> **Input data**
"""

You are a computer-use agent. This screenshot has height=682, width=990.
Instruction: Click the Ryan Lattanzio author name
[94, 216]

"""
"""

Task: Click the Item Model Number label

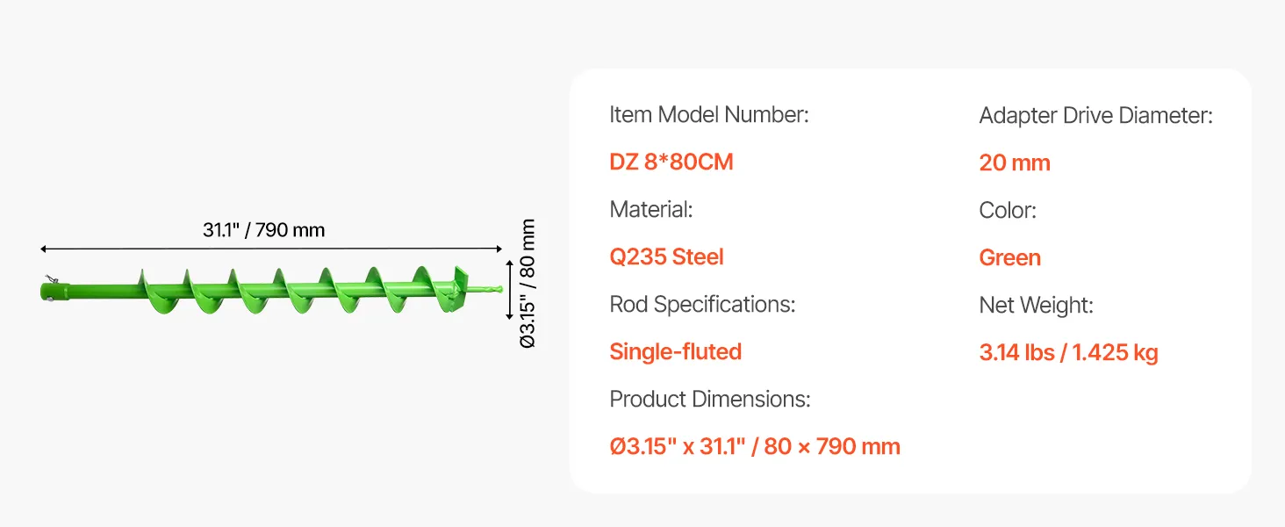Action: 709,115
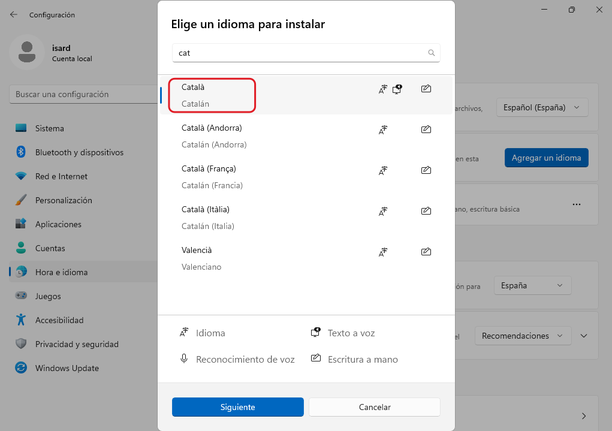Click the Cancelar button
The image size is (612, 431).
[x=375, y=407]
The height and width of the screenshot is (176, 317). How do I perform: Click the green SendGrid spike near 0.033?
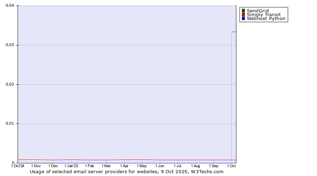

"""

> **Problem statement**
Return exactly the stretch above whose first line contains "Task: Click the Item Model Number label" and whose last line contains "The height and", and nothing outside it. The pictures should not appear.

> **The answer**
Task: Click the Item Model Number label

Action: 709,115
Click the Cancelar button
The image size is (612, 431).
[x=375, y=407]
The height and width of the screenshot is (176, 317). How do I perform: Click the green SendGrid spike near 0.033?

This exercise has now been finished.